FIG. 7 is an example of an erasure flag generation circuit according to an embodiment of the present invention.

FIG. 8 is a signal system diagram of a clock extraction circuit according to the embodiment of the present invention.

FIG. 9 is a circuit configuration diagram of a hold control signal generation circuit of the voltage controlled oscillator according to the embodiment of the present invention.

[Explanation of symbols]

3 error correction coding circuit, 4 channel encoder, 7 recording medium, 8 reproduction head, 11 Ex-DFE, 12
Erasure flag generation means, 13: channel decoding circuit, 14: error correction circuit.

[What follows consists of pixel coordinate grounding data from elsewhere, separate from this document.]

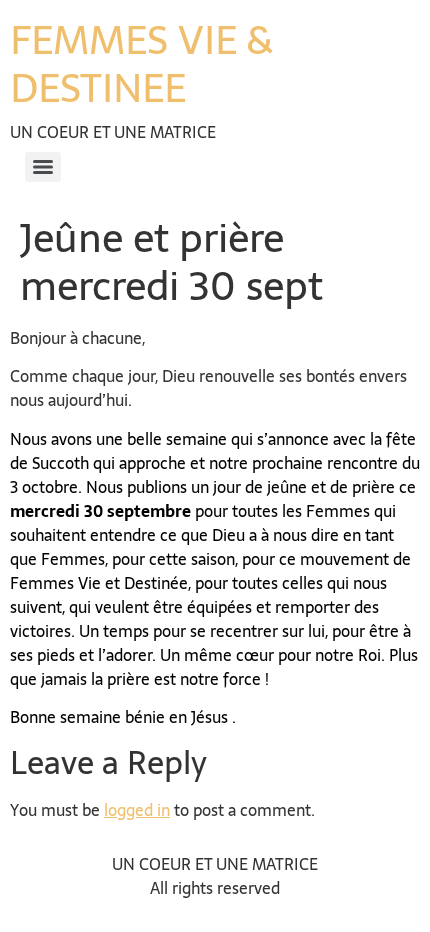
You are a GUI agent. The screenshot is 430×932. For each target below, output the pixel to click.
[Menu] (43, 167)
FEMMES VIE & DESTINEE (141, 63)
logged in (137, 810)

──────────────────────────────────────────────────の Continued on the front page (51) Int.Cl. ⁶ Identification code FI G11B 20/18 572 G11B 20/18 572F

Claims (8)

[Claims] 1. A reproduction signal processing semiconductor device mounted on a magnetic disk device for recording / reproducing digital information has at least two decision feedback loops and detects an abnormal level of an input signal of a level detector. A semiconductor device comprising: a decision feedback equalizer having means for feeding back the immediately preceding decision result and the opposite decision result; and a means for generating an erasure flag signal from a detection output of an abnormal level in the two loops. . 2. A semiconductor device for processing a reproduction signal mounted on a magnetic disk device for recording and reproducing digital information, comprising: signal processing means for recording digital information together with an error correction code; and at least two decision feedback loops. ,
A decision feedback equalizer having means for detecting an abnormal level of the input signal of the level detector and feeding back the immediately preceding judgment result and the opposite judgment result; and an erasure flag signal from the abnormal level detection output in the two loops And an error correction processing means for performing erasure correction using the erasure flag signal. 3. A reproduction signal processing semiconductor device mounted on a magnetic disk device for recording and reproducing digital information, the device having at least two decision feedback loops, detecting an abnormal level of an input signal of a level detector, A semiconductor device comprising: a decision feedback equalizer having means for feeding back the immediately preceding decision result and the opposite decision result; and means for generating a control signal from an abnormal level detection output in the two loops. . 4. The semiconductor device according to claim 3, wherein said control signal is a signal related to a reread command. 5. The semiconductor device according to claim 3, wherein said control signal is a signal related to a reproduced clock signal of a decision feedback equalizer. 6. A magnetic disk drive on which the semiconductor device according to claim 1 is mounted. 7. A magnetic disk drive on which the semiconductor device according to claim 2 is mounted. 8. A magnetic disk drive on which the semiconductor device according to claim 3 is mounted.